Si producono cereali, olive, uva da tavola e ortofrutticoli. Attivo è il commercio di bestiame e fichi secchi, che vengono anche esportati.

Anche quest’anno si svolge la “Festa dei Ceci a Cicerale” dal 21 al 23 agosto p.v. il centro storico del borgo cilentano ospiterà la rassegna enogastronomici musicale e culturale dedicata al prodotto tipico di Cicerale. Il cece di Cicerale infatti ha proprietà fisiche ed organolettiche che lo rendono unico tanto da essere riconosciuto “Presidio Slow Food dal 2012”.

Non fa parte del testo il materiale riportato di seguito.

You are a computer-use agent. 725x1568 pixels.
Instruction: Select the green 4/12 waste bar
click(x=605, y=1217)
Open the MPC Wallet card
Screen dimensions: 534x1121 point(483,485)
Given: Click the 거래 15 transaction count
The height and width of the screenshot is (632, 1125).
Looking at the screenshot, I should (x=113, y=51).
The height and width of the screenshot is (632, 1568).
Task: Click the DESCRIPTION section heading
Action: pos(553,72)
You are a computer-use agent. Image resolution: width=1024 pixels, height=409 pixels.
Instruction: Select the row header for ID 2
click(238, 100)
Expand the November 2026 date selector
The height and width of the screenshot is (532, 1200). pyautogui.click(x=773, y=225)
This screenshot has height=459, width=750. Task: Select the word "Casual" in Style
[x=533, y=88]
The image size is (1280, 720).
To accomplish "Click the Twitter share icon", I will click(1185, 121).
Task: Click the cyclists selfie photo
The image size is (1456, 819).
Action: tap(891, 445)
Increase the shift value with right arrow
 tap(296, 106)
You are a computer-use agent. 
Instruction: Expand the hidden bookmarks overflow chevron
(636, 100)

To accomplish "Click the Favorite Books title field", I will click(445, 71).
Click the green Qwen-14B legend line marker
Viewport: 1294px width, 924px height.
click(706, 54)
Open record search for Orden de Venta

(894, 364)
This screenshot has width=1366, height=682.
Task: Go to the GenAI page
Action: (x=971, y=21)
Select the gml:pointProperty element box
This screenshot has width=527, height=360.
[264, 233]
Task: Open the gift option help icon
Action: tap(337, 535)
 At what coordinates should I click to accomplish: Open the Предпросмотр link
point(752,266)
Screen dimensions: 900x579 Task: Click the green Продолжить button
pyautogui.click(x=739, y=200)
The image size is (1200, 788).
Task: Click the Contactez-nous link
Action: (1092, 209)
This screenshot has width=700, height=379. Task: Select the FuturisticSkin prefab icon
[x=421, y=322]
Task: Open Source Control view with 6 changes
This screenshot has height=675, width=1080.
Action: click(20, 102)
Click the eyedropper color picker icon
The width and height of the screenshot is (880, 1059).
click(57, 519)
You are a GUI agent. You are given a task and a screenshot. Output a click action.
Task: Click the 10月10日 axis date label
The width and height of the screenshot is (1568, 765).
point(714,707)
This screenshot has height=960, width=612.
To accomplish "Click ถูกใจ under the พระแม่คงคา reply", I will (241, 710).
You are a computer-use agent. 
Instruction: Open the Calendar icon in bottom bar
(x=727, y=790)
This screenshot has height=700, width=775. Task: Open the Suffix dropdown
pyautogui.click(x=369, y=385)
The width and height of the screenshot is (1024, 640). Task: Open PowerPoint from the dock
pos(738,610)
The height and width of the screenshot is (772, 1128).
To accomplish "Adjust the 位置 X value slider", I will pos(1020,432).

Rispetto ai ceci tradizionali quelli di Cicerale si presentano con un colore più dorato del solito Cece comune con una sfumatura nocciola chiaro e con un sapore più forte. Grazie al loro basso contenuto in umidità presentano un tempo di conservazione molto prolungato mentre invece in fase di cottura si ingrossano notevolmente.

Nei tre giorni della Festa dei Ceci organizzata come ogni anno dalla Pro Loco e dal Comune di Cicerale sarà attivo un percorso enogastronomico con posti a sedere dove sarà possibile gustare un menu a base di ceci a cominciare dalle tradizionali lagane e ceci fino alle frittelle con farina di ceci per un menu completo dall’antipasto al dolce innaffiato come da tradizione dal buon vino cilentano. Il tutto sarà allietato da momenti di approfondimento così come di animazione musicale con gruppi di musica popolare cilentana.